Ich rätselte schon ein wenig, wieso es jetzt dazu gekommen war. So richtig musste ich aber nicht. Nach der Mittagspause an dem Verhandlungstag erhielt ich von meinem Sekretariat das PDF eines Faxes, welches das Gericht gerade in mein Büro geschickt hatte. Es war die schriftliche Ablehnung eines Antrags auf Haftentlassung. Diesen hatte ich für den Mandanten gestellt, weil der nun schon geraume Zeit in Untersuchungshaft schmort. Nach meiner Meinung zu Unrecht.

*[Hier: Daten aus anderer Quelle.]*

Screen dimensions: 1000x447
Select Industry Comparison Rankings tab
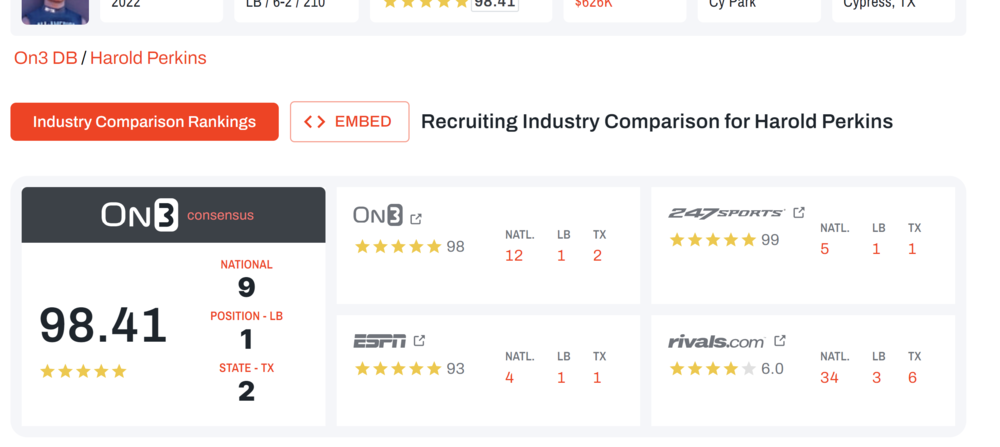(145, 122)
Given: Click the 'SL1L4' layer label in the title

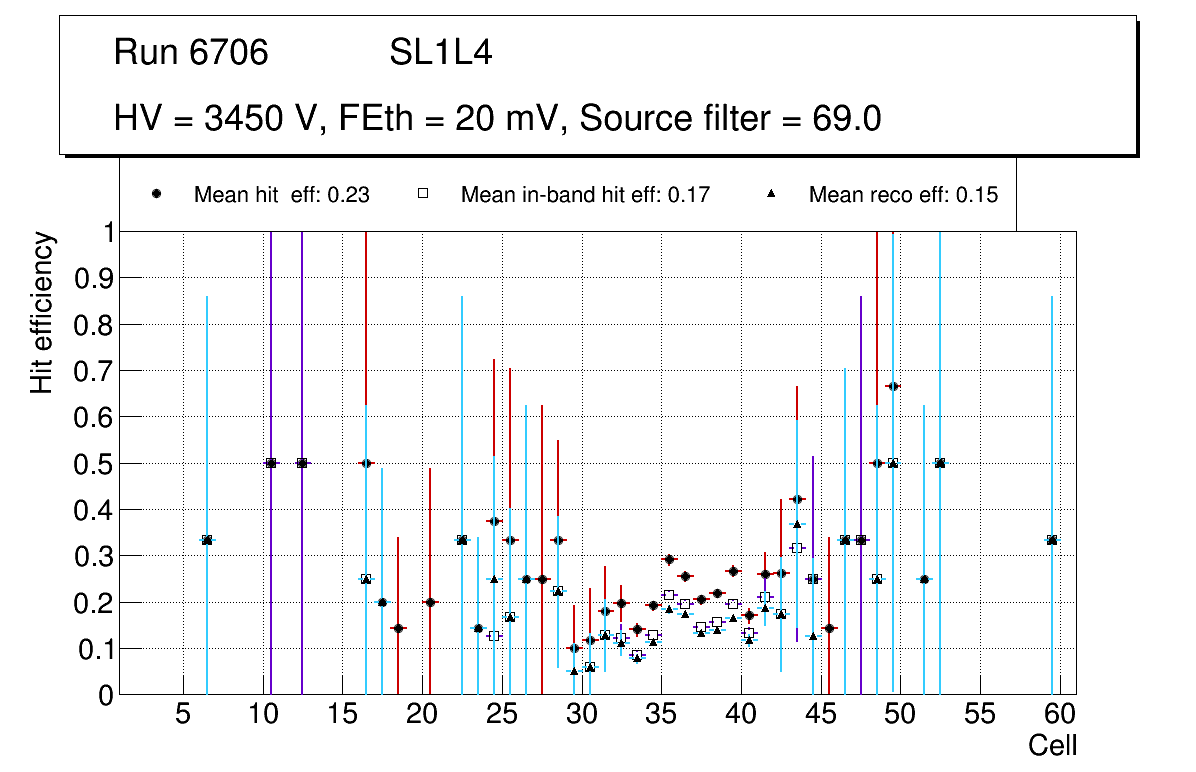Looking at the screenshot, I should click(x=440, y=53).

Nun gut, das Gericht hätte mir die Entscheidung natürlich auch persönlich aushändigen können. Ich war ja da – und zwar noch bis in den Nachmittag. Über Stil kann man halt streiten. Allerdings war jetzt natürlich klar, wieso die Verbannung nach hinten genau an diesem Verhandlungstag begann. Dem Gericht war bewusst, dass ich wohl noch im Laufe des Tages von dem Fax erfahre. Da wollte man anscheinend lieber auf Nummer sicher gehen und Abstand schaffen für den Fall, dass mein seeeeehr kräftiger Mandant etwas in Richtung Richterbank unternimmt, bevor die im Saal postierten Wachtmeister eingreifen können.

Dieser Gedanke ist allerdings schon reichlich absurd, für so was ist mein Mandant ein Quentchen zu schlau. Letztlich sagt der Ablauf aus meiner Sicht weniger über den Mandanten, dafür umso mehr über die Befindlichkeiten auf der Richterbank. Ich weiß nicht, ob ich mir als Richter so eine Blöße geben würde.